▶ POTONGAN DOKUMEN
▽
Kebijakan ini sungguh zalim dan realitasnya pemerintah lebih berpihak kepada pengusaha. Sungguh dahsyat, kolaborasi pengusaha-penguasa di bawah sistem kapitalisme. Berbagai kebijakan jauh dari kepentingan rakyat dan hanya berpihak kepada korporasi. Mereka menjadikan pemerintah sebagai regulator yang melegitimasi kebijakan demi memperkaya diri.
Permenaker ini keluar sebagai bukti kegagalan pemerintah memenuhi hak dan kebutuhan rakyat. Pemerintah juga gagal dalam mengemban amanah rakyat dalam tata kelola keuangan. Menunda pembayaran jaminan dicurigai pemerintah tidak mempunyai dana cukup. Sehingga tega mengeluarkan kebijakan untuk menahan hak buruh dalam jangka lama.
Dari kebijakan-kebijakan zalim ini, seharusnya menyadarkan umat tidak bisa lagi berharap pada sistem kufur ini. Sistem kapitalisme yang mementingkan manfaat tidak mampu menyejahterakan rakyat dalam segala aspek kehidupan. Umat membutuhkan sistem yang mampu menyelesaikan secara tuntas persoalan hidup. Sistem yang mampu menerapkan aturan Allah secara menyeluruh dalam bingkai Khilafah. Sebab, hanya Islam yang diturunkan sang Pencipta yang mampu menyejahterakan umat secara nyata.
Khilafah merupakan sistem pemerintahan yang berlandaskan akidah Islam. Negara berperan sebagai pelayan umat. Tentu mengutamakan kepentingan umat dari kepentingan lainnya. Memenuhi kebutuhan pekerja tidak berbentuk jaminan yang terbatas karena semua dijamin oleh negara.
Sejatinya, kebutuhan rakyat berupa pangan, sandang, papan, pendidikan bahkan kesehatan menjadi tanggung jawab negara untuk memenuhinya. Selain itu tunjangan dalam sistem Islam bukan berbentuk jaminan ala kapitalisme yang dananya dari rakyat sendiri. Melainkan dari kas negara atau baitul mal.
Pembahasan upah dilakukan oleh pegawai dan pekerja. Negara tidak berhak ikut campur atau menentukan batas upah. Dalam sistem Islam, upah tidak diukur berdasarkan standar minimum hidup tempat mereka bekerja. Namun, upah diberikan sesuai besaran jasa yang diberikan pekerja, jenis pekerjaan, waktu bekerja, dan tempat bekerja. Negara hadir bila ada kecurangan atau permasalahan di antara kedua belah pihak.
△
▶ TUGAS
Bisakah Anda menyambung tulisan tentang Permenaker dan upah buruh di atas, mulai dari kalimat setelah kalimat terakhirnya?

▶ DATA YANG DISEDIAKAN
▽
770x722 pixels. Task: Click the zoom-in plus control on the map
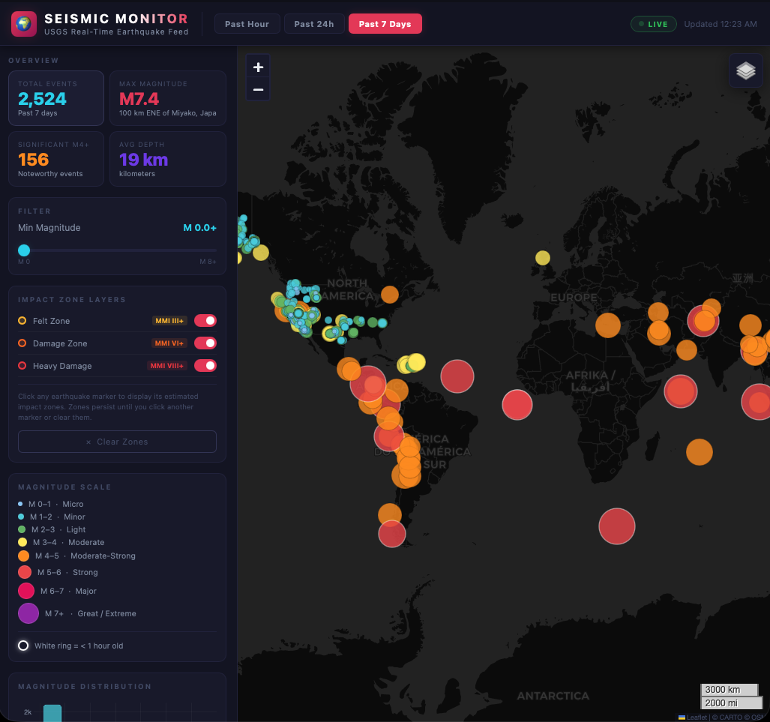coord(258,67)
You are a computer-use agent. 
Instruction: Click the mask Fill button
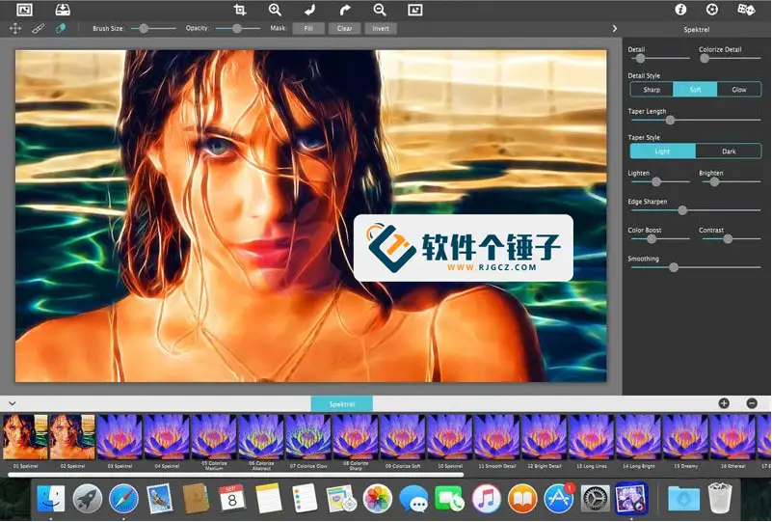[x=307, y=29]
△
▶ HASIL TUGAS
Negara wajib mengingatkan para pengusaha atau pemberi kerja untuk memenuhi hak pekerja. Negara juga berhak mengawasi setiap kebijakan yang diberlakukan. Bahkan menertibkan dan memberi sanksi tegas untuk setiap kezaliman yang terjadi. Haram untuk mengurangi hak buruh, mengubah kontrak kerja bahkan menunda-nunda hak mereka di balik peraturan. Itu termasuk kezaliman. Rasulullah ﷺ bersabda
عَنْ عَبْدِ اللَّهِ بْنِ عُمَرَ قَالَ قَالَ رَسُولُ اللَّهِ صَلَّى اللَّهُ عَلَيْهِ وَسَلَّمَ أَعْطُوا الْأَجِيرَ أَجْرَهُ قَبْلَ أَنْ يَجِفَّ عَرَقُهُ. (رواه إبن ماجة والطبراني)
“Dari Abdullah bin Umar ia berkata, “Rasulullah saw bersabda: “Berikanlah upah kepada pekerja sebelum kering keringatnya” (HR Ibnu Majah dan at-Thabrani).
Hadits tersebut merupakan perintah bagi pemberi kerja untuk segera memberikan gaji/upah kepada pekerja setelah menyelesaikan kewajibannya sesuai kesepakatan yang ditentukan. Sebab, menunda, mengurangi bahkan tidak membayar upah termasuk bentuk kezaliman dan musuh bagi Allah dan Rasul-Nya.
Inilah bedanya negara dengan sistem kapitalisme dan Islam. Khilafah hadir untuk mengurusi dan melindungi semua kepentingan baik rakyat maupun pengusaha. Bertanggung jawab penuh untuk memenuhi kebutuhan hidup setiap individu rakyatnya. Alhasil, kesejahteraan buruh akan terwujud bukan lagi sekadar janji manis belaka. Wallahu a'lam bis shawwab.